* _Required work_
Below are records; quote them exactly from the first line through the line that contains "OK (722, 988)".

* _Input for this task_

------------------------------

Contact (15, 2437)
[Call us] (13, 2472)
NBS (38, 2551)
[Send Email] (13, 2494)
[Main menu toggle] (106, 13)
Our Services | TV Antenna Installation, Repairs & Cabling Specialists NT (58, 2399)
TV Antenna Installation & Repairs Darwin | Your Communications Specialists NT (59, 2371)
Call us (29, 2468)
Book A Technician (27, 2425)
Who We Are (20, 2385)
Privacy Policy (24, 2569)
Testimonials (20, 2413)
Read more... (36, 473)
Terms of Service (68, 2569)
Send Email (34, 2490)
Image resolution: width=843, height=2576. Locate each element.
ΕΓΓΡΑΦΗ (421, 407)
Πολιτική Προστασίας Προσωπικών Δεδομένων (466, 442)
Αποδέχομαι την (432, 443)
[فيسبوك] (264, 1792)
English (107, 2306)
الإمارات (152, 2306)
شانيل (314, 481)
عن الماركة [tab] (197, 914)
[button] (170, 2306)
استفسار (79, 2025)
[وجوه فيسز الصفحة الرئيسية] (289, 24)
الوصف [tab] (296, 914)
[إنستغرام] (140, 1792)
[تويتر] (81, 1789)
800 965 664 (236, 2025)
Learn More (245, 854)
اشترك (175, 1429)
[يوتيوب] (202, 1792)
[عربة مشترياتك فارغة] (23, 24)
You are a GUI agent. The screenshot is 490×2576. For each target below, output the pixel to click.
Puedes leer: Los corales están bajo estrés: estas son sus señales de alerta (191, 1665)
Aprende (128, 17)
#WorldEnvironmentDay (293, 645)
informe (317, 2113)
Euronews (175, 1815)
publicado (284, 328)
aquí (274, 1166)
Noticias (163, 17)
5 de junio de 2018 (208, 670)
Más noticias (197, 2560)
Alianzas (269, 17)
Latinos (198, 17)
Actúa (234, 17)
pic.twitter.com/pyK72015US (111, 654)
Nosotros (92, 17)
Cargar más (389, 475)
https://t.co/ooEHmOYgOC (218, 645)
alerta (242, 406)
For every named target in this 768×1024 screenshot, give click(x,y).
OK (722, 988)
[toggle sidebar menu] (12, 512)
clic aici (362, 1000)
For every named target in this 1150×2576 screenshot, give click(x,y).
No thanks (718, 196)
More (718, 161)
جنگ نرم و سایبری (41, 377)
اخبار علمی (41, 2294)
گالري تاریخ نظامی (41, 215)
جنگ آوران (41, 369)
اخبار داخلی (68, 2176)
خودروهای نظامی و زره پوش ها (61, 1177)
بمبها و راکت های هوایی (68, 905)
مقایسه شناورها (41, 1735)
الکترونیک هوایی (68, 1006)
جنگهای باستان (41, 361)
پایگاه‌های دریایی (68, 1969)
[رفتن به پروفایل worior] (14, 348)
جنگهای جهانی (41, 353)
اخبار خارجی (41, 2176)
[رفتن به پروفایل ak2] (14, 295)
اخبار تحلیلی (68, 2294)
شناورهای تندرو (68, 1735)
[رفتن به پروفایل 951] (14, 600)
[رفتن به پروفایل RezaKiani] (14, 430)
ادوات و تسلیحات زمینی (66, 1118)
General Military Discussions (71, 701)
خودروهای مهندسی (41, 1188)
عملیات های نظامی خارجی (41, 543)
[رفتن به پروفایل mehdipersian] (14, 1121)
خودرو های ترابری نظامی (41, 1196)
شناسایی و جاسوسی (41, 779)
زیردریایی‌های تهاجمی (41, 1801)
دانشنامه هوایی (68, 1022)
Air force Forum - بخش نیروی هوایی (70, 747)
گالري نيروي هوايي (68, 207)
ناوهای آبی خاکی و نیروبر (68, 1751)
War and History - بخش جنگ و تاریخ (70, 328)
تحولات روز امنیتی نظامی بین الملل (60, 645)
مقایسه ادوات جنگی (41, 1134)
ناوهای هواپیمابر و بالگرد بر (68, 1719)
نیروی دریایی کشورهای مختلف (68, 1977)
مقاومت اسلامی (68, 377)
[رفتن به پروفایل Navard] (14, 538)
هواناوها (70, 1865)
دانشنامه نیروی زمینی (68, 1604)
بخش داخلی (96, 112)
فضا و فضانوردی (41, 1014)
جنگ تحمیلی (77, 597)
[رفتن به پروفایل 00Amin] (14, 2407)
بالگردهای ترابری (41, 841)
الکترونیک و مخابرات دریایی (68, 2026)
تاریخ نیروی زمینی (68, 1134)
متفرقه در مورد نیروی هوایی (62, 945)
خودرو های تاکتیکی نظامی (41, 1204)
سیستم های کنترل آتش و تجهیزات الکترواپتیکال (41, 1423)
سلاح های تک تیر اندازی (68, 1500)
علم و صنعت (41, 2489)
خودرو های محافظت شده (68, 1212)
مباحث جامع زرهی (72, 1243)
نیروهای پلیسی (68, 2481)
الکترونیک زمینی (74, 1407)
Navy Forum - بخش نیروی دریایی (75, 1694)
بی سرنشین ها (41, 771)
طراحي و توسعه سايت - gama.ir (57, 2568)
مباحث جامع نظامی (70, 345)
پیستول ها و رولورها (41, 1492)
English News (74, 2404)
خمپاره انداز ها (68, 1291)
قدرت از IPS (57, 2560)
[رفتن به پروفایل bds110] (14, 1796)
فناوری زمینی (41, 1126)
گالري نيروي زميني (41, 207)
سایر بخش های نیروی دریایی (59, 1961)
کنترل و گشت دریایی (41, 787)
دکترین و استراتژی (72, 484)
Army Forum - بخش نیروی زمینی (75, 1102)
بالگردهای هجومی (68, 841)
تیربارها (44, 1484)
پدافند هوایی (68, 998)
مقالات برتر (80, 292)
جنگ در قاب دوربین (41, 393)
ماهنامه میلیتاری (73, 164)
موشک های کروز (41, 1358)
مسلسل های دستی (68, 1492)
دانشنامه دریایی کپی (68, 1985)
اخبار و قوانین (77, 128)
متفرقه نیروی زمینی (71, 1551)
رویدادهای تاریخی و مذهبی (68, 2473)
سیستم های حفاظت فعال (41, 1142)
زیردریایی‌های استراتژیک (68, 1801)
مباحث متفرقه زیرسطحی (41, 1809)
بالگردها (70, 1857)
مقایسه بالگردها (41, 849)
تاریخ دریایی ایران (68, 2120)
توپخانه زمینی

------------------------------

* _Exercise result_
Contact (15, 2437)
[Call us] (13, 2472)
NBS (38, 2551)
[Send Email] (13, 2494)
[Main menu toggle] (106, 13)
Our Services | TV Antenna Installation, Repairs & Cabling Specialists NT (58, 2399)
TV Antenna Installation & Repairs Darwin | Your Communications Specialists NT (59, 2371)
Call us (29, 2468)
Book A Technician (27, 2425)
Who We Are (20, 2385)
Privacy Policy (24, 2569)
Testimonials (20, 2413)
Read more... (36, 473)
Terms of Service (68, 2569)
Send Email (34, 2490)
Image resolution: width=843, height=2576. Locate each element.
ΕΓΓΡΑΦΗ (421, 407)
Πολιτική Προστασίας Προσωπικών Δεδομένων (466, 442)
Αποδέχομαι την (432, 443)
[فيسبوك] (264, 1792)
English (107, 2306)
الإمارات (152, 2306)
شانيل (314, 481)
عن الماركة [tab] (197, 914)
[button] (170, 2306)
استفسار (79, 2025)
[وجوه فيسز الصفحة الرئيسية] (289, 24)
الوصف [tab] (296, 914)
[إنستغرام] (140, 1792)
[تويتر] (81, 1789)
800 965 664 (236, 2025)
Learn More (245, 854)
اشترك (175, 1429)
[يوتيوب] (202, 1792)
[عربة مشترياتك فارغة] (23, 24)
You are a GUI agent. The screenshot is 490×2576. For each target below, output the pixel to click.
Puedes leer: Los corales están bajo estrés: estas son sus señales de alerta (191, 1665)
Aprende (128, 17)
#WorldEnvironmentDay (293, 645)
informe (317, 2113)
Euronews (175, 1815)
publicado (284, 328)
aquí (274, 1166)
Noticias (163, 17)
5 de junio de 2018 (208, 670)
Más noticias (197, 2560)
Alianzas (269, 17)
Latinos (198, 17)
Actúa (234, 17)
pic.twitter.com/pyK72015US (111, 654)
Nosotros (92, 17)
Cargar más (389, 475)
https://t.co/ooEHmOYgOC (218, 645)
alerta (242, 406)
For every named target in this 768×1024 screenshot, give click(x,y).
OK (722, 988)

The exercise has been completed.